Zheng He's geographical conditions for growing first-class tea could not be better. The unspoiled region is lined by a mountainous, river-rich landscape and is located far away from larger metropolises. The altitude varies between 800-1000m and is thus even a bit higher than that in neighboring Fuding. The resulting reduced sunlight and abundant rain have a positive effect on the thriving of the plants. They grow rather slowly and absorb a lot of minerals from the fertile soil. As a result, the plants become very rich in nutrients and develop a particularly intense flavor.
The tea farm itself is sheltered from the wind by the mountains of the regional Wuyi Gebrige and is located not far from the city of Sonxi. Sonxi can look back on more than 1000 years of tea history, and the cultural roots of the people of the region with the tea plant are correspondingly strong. Cultivation on the tea farm takes place without the use of pesticides, for the loosening and mineral enrichment of the healthy nutrient soil, the cows of the neighbors are led over the tea field at regular intervals.
The hand-picked leaves and buds for this tea come from the first harvest of the year, which usually begins at the end of March, beginning of April.
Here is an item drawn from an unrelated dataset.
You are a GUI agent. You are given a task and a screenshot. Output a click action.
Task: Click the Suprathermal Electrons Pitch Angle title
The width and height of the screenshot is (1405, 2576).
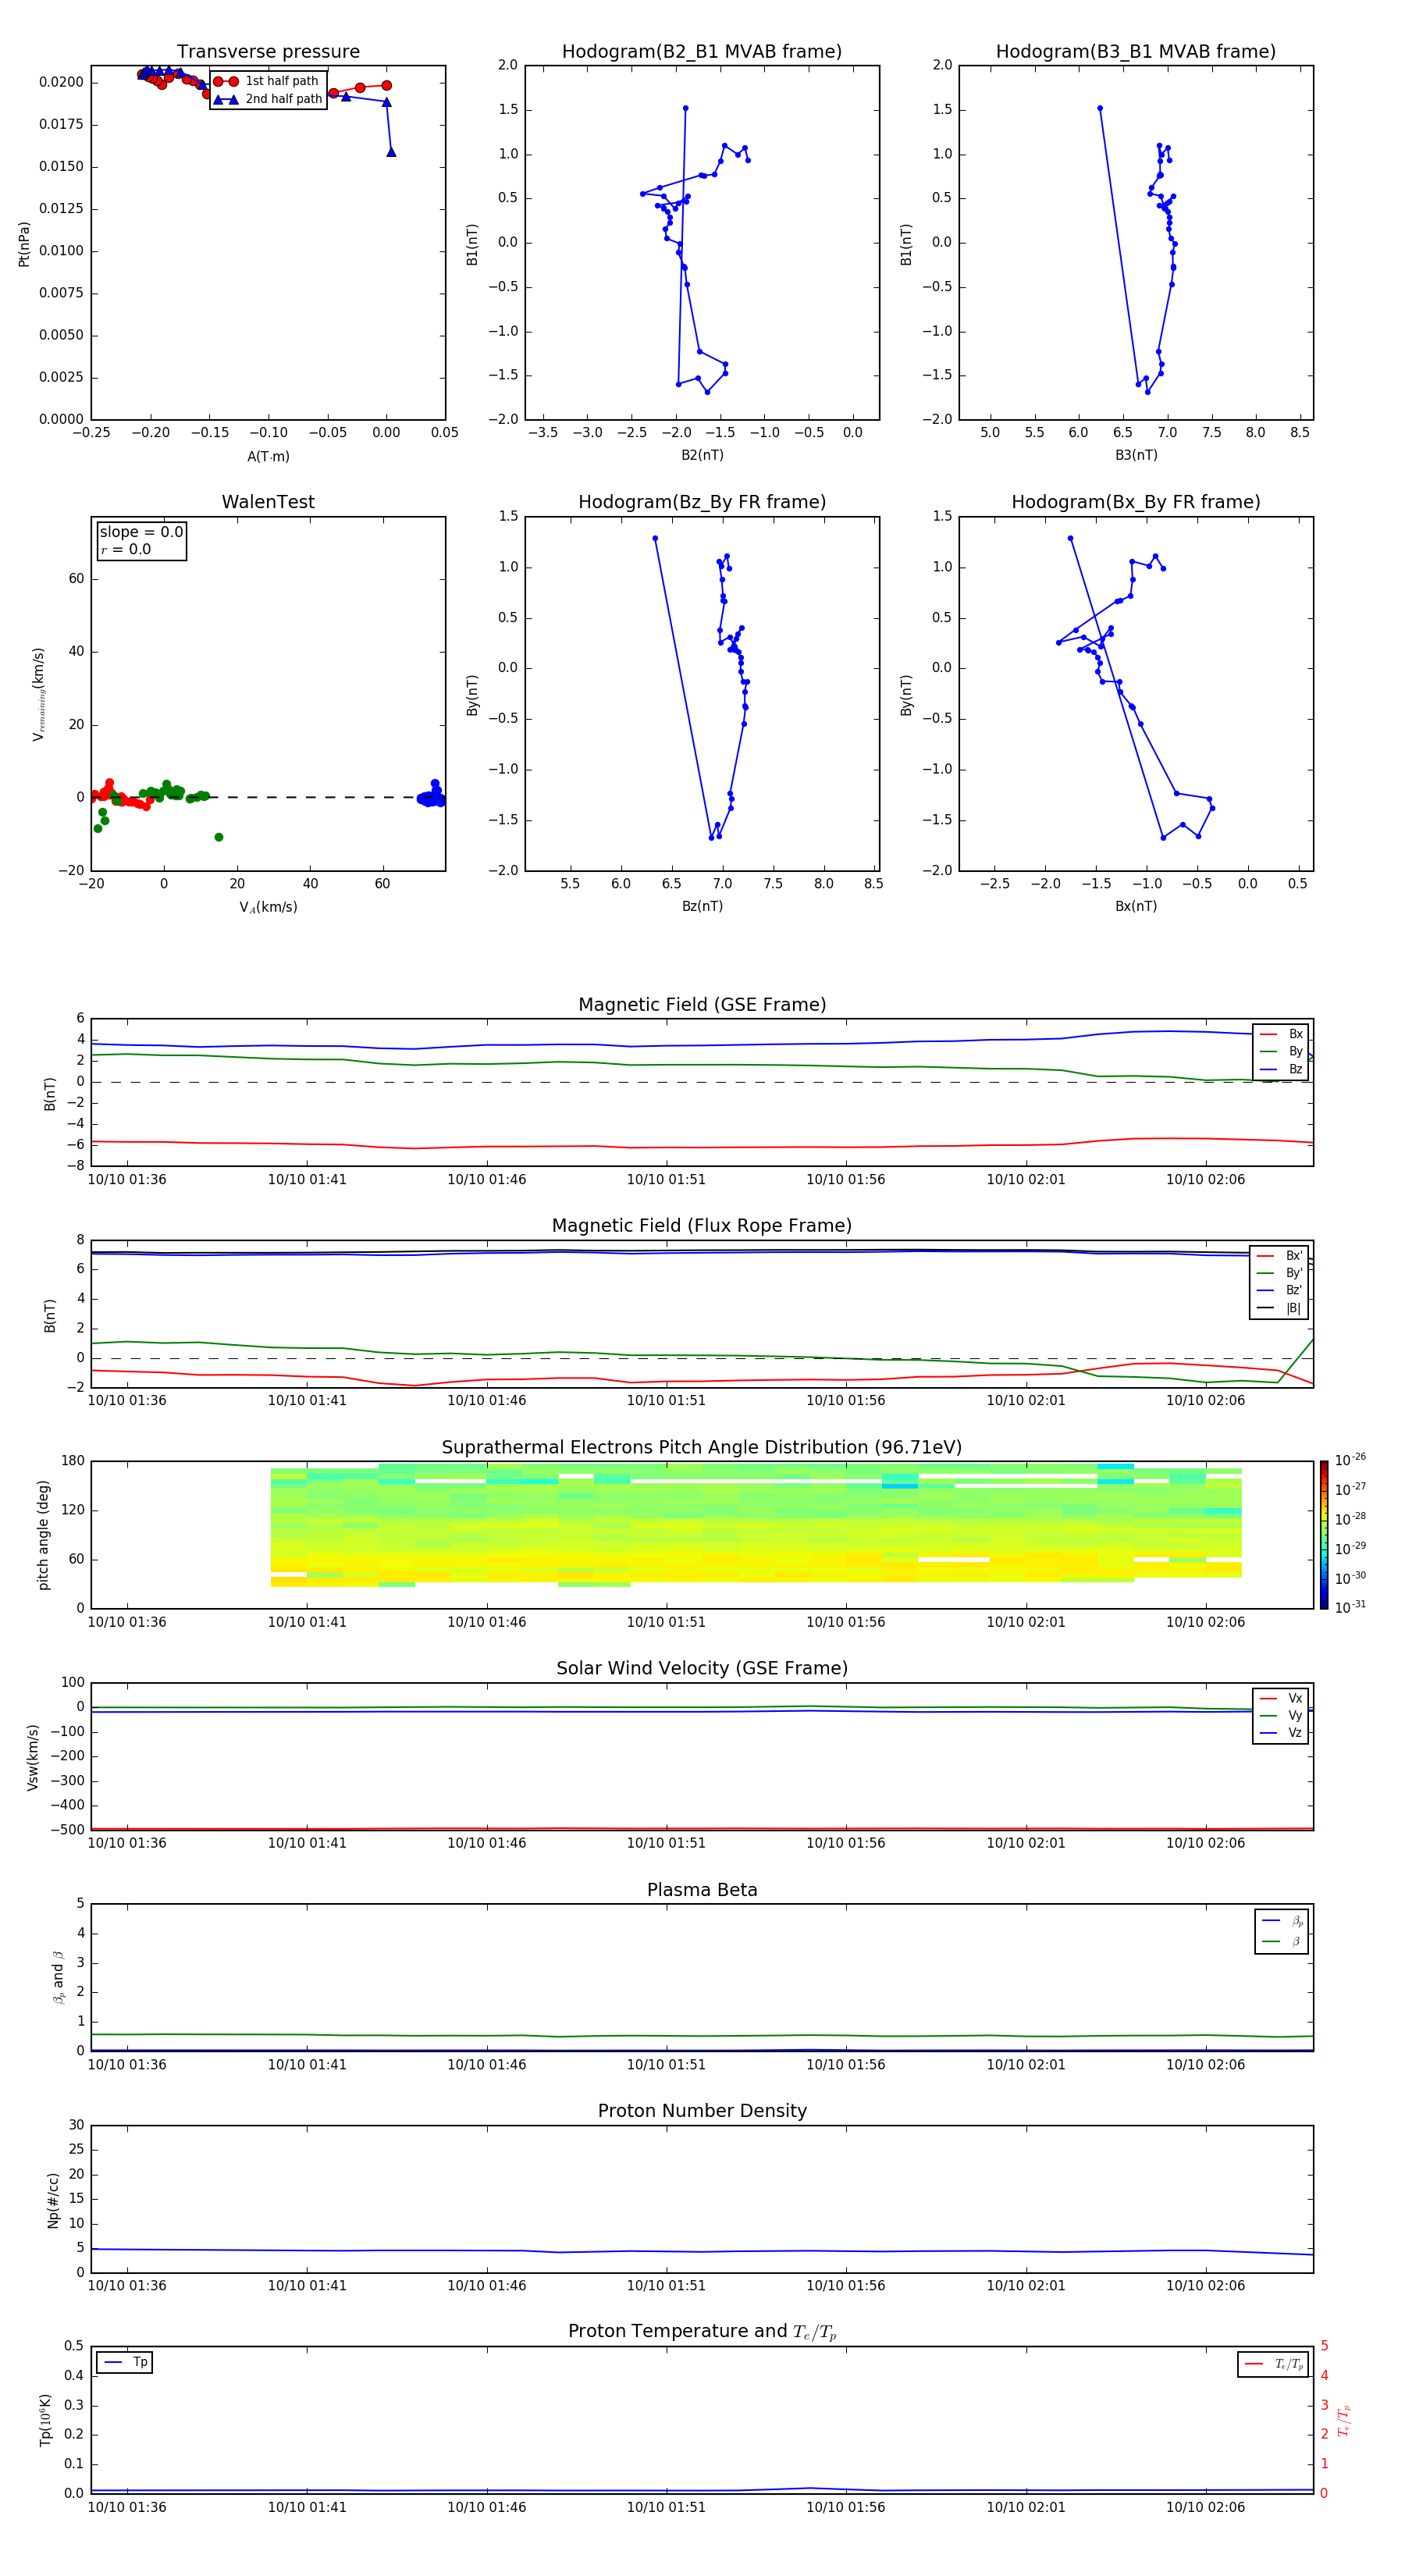point(701,1448)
Due to the unstable, rainy weather, the withering of the tea is done using what is known as mixed withering (Chinese: Fùshì wēidiāo 複式萎凋), in which the tea leaves are dried by constantly alternating between indoor and outdoor. The first night, leaves and buds are usually wilted indoors, protected from the weather, and then fresh air-dried the following day. The tea is distributed on stacked bamboo wood withering troughs, protected from aggressive sunlight and can wilt evenly. This process takes several days until the tea has reached the desired degree of maturity. Towards the end, all residual moisture is removed by gentle oven drying.